L'Arabie saoudite espère faire d'Uyayna la pièce maîtresse d'une campagne de plusieurs milliards de dollars pour devenir une centrale d'énergie renouvelable
Lucarelli a déclaré que l'Arabie saoudite "a plutôt besoin d'un équilibre" entre les énergies renouvelables et les combustibles fossiles - et a souligné que le mémorandum solaire n'est pas contraignant pour le moment.
Pour gérer la quantité d'énergie envisagée par le projet, les experts disent que le royaume aurait besoin d'énormes investissements pour moderniser son réseau et mettre en place des installations de stockage de batteries à grande échelle.
« Giga projets »
La poussée solaire semble être tirée par la géopolitique autant que par l'économie.
"Le problème de l'Arabie Saoudite est que (rivaux) l'Iran et le Qatar ont les réserves de gaz qu'il n'a pas, " dit James Dorsey, un expert du Moyen-Orient à la S. Rajaratnam School of International Studies à Singapour.
"C'est l'une des raisons pour lesquelles les énergies renouvelables figurent en bonne place dans le programme de réforme du prince Mohammed, non seulement pour préparer économiquement l'Arabie saoudite à un avenir post-pétrolier, mais aussi pour garantir son importance géopolitique continue. »
L'Arabie saoudite nourrit aussi des ambitions atomiques, avec des plans pour construire 16 réacteurs au cours des deux prochaines décennies pour 80 milliards de dollars, malgré les inquiétudes suscitées par la prolifération nucléaire au Moyen-Orient.

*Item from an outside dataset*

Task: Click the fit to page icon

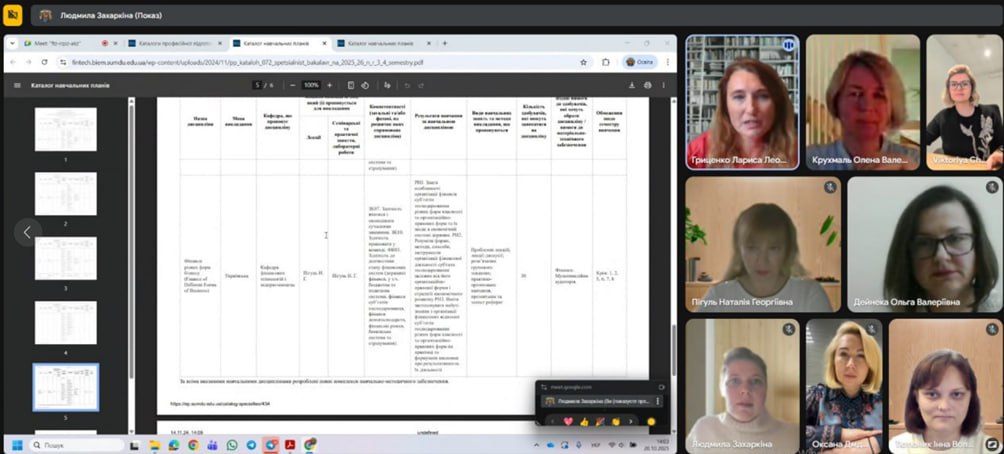Action: coord(349,85)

Mais l'économie favorise l'énergie solaire. L'électricité d'origine solaire coûte moins de la moitié de celle de l'énergie nucléaire.
Le Fonds Vision de SoftBank investirait 1 milliard de dollars pour la première phase de l'opération, mais on ne sait pas d'où viendra le reste de l'investissement.

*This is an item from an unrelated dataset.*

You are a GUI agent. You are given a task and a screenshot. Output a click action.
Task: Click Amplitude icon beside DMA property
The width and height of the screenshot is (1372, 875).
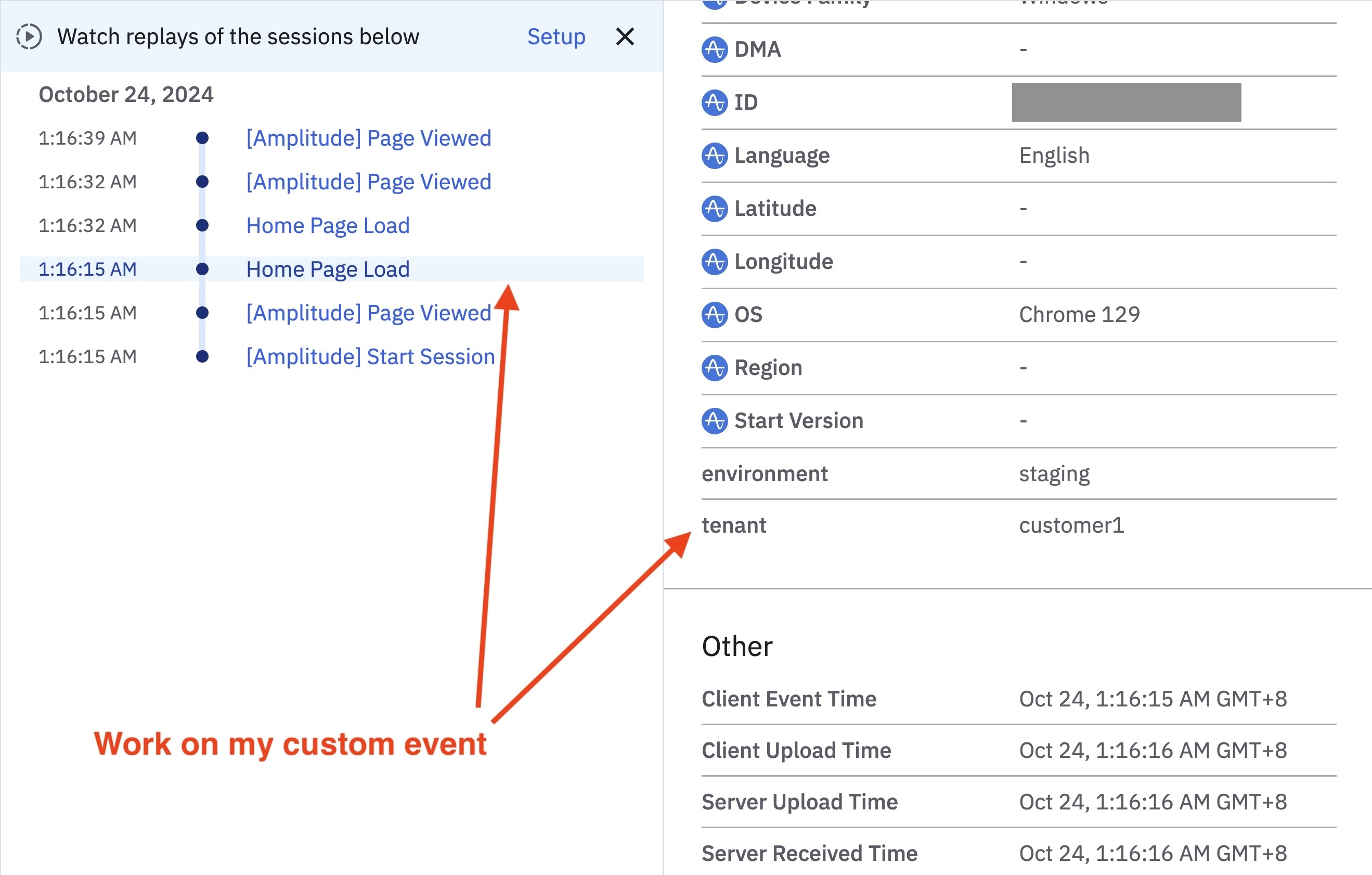pos(714,49)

L'Arabie saoudite a ébloui les investisseurs avec plusieurs plans de "giga projets" de haute technologie, financé en partie par son fonds souverain, mais les sceptiques remettent en question leur viabilité à l'ère du pétrole bon marché.
Le royaume a dévoilé des plans pour construire NEOM, un méga projet présenté comme une Silicon Valley régionale, en plus du projet Mer Rouge, une destination de villégiature bordée de récifs, toutes deux valant des centaines de milliards de dollars.

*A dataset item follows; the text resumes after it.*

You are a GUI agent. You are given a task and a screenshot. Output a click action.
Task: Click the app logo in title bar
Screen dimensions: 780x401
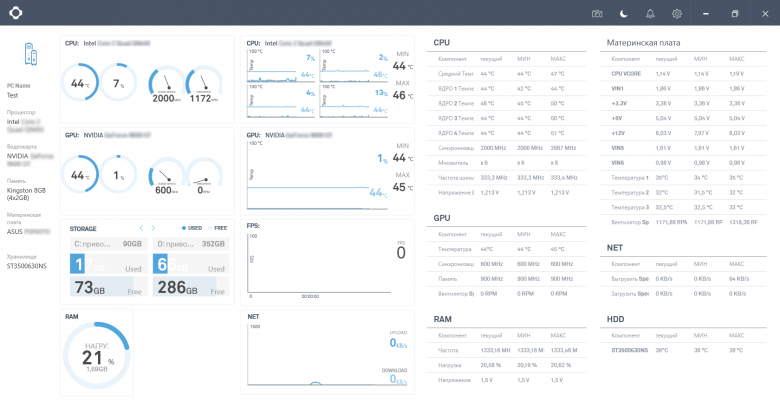[x=15, y=13]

"Jeter de l'argent dans un projet, que ce soit un projet solaire ou une ville technologique, ne le fera pas fonctionner s'il n'est pas accompagné d'une technologie qui fonctionne et d'une gestion de projet efficace, " dit Wald.
"Le plus probable, le résultat final des mégaprojets sera nettement différent de la vision exprimée aujourd'hui. Cela ne veut pas dire pire, Mais différent."